Communicating with humility is key in times of crisis
You would expect big CEOs to have learned from Tony Hayward’s mid-spill yacht race debacle, but many still don’t seem to understand that how they conduct their personal lives is equated directly to how much they care about the crisis their organization is in.
Embattled J.P. Morgan Chase chairman and CEO Jamie Dimon sent out a holiday card depicting him and his family smashing tennis balls around a ritzy apartment, apparently unconcerned about damaging their expensive digs – not exactly the image you want to send when you stand accused of quite a bit of illegal behavior and reckless handling of money.
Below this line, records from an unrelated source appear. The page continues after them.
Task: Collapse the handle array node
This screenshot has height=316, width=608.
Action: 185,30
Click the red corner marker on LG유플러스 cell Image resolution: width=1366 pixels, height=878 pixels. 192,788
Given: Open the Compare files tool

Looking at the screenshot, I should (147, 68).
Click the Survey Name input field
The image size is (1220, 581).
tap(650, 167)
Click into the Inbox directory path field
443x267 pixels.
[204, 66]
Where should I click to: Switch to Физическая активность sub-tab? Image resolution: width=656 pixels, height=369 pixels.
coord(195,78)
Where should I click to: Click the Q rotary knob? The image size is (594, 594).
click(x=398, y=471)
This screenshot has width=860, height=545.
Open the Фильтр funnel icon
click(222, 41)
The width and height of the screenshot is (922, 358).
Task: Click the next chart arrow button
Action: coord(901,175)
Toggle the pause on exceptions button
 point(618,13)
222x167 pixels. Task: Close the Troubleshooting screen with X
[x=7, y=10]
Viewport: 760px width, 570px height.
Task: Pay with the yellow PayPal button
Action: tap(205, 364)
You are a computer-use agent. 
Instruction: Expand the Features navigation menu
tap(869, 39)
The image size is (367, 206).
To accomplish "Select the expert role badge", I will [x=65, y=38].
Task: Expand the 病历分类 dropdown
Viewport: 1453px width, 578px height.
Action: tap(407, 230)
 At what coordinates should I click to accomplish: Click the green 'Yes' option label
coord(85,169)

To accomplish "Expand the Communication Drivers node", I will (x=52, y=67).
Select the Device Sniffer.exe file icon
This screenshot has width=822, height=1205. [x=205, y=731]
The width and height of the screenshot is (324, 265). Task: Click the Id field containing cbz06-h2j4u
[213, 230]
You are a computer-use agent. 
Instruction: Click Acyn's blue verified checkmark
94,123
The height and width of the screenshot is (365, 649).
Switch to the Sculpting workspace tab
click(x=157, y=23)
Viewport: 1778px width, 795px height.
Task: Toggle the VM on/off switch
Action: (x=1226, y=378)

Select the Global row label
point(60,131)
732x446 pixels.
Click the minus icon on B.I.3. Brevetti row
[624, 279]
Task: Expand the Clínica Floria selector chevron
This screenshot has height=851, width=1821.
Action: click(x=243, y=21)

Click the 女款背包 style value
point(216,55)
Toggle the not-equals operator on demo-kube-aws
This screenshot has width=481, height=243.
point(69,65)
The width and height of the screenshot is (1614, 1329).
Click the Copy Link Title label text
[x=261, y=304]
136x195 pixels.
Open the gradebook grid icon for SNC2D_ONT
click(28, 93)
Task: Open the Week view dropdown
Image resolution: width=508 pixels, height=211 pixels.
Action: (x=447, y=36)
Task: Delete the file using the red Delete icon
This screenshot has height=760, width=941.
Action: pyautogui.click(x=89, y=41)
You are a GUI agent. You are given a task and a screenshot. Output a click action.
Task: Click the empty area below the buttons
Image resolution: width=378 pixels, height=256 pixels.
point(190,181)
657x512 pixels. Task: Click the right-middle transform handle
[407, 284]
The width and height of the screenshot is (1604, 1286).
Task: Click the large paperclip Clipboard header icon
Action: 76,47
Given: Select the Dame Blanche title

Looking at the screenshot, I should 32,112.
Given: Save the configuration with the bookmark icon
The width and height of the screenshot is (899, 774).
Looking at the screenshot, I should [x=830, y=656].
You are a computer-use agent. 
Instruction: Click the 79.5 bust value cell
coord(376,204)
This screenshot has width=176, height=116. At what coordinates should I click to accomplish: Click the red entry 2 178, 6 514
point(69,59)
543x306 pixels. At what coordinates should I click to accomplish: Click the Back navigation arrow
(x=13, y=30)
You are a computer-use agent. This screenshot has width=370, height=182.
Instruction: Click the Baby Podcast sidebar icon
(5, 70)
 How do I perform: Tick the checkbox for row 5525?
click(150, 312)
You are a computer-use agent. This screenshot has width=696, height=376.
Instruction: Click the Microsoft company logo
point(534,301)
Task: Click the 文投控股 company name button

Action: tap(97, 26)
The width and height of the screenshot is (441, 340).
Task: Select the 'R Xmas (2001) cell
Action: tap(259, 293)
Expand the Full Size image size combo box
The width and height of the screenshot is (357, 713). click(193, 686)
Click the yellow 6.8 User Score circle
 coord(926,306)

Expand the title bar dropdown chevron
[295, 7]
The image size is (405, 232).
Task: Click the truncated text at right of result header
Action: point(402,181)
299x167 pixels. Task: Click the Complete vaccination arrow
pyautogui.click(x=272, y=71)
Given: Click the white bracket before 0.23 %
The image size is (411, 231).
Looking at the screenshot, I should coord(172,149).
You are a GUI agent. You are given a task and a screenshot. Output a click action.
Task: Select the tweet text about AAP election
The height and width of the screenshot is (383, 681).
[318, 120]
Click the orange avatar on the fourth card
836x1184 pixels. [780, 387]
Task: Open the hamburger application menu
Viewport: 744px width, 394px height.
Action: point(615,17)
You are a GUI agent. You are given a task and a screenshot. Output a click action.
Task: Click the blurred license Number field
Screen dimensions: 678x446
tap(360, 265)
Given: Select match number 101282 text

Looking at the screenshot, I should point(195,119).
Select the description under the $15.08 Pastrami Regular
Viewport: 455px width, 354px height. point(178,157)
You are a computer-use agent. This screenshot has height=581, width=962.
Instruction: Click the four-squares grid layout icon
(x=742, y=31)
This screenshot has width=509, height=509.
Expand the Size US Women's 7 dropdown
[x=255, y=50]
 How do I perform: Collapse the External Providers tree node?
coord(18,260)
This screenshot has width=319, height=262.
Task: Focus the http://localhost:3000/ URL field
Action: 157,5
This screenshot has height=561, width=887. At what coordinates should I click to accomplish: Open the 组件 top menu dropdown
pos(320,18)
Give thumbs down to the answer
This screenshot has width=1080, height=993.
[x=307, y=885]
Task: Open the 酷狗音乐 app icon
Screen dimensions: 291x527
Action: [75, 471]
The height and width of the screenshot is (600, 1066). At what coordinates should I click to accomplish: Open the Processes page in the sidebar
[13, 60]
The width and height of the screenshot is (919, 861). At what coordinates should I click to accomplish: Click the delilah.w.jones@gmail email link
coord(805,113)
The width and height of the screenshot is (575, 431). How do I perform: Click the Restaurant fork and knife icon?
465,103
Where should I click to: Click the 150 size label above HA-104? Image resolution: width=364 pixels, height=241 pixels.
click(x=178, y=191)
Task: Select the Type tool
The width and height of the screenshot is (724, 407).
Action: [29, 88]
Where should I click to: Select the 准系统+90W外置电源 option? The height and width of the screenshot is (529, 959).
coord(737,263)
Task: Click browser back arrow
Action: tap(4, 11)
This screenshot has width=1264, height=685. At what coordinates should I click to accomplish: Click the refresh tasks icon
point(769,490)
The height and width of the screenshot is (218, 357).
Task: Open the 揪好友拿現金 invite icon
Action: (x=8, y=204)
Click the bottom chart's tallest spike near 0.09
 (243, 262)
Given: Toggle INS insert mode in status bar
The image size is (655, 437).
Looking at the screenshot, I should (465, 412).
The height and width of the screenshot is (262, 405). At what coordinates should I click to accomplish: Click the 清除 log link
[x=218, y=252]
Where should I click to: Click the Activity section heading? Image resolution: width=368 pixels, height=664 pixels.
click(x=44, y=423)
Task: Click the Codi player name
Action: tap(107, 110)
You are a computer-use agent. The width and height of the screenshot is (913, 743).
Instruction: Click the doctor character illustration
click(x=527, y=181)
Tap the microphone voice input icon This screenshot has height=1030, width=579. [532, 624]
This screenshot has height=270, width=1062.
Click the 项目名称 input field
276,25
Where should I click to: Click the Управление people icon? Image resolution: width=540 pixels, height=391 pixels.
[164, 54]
In an interview with MarketWatch’s David Weidner, BCM president Jonathan Bernstein offered his opinion on why this was a crisis management mistake:
“I advise clients who have been found guilty of wrongdoing, and particularly if they’re still in the crosshairs of other investigations, to communicate with humility if they want to optimize the prospect that their stakeholders will believe them,” Jonathan Bernstein of Bernstein Crisis Management told me. “Lack of humility is the petard on which Jamie Dimon has hoisted himself all year. His holiday card comes across as Nero fiddling while J.P. Morgan’s reputation burns.”
If people weren’t facing financial hardship or losing their homes, quite possibly as a direct result of Dimon’s actions, this card wouldn’t even have made the news. Given the situation, however, he may as well be rubbing their noses in it.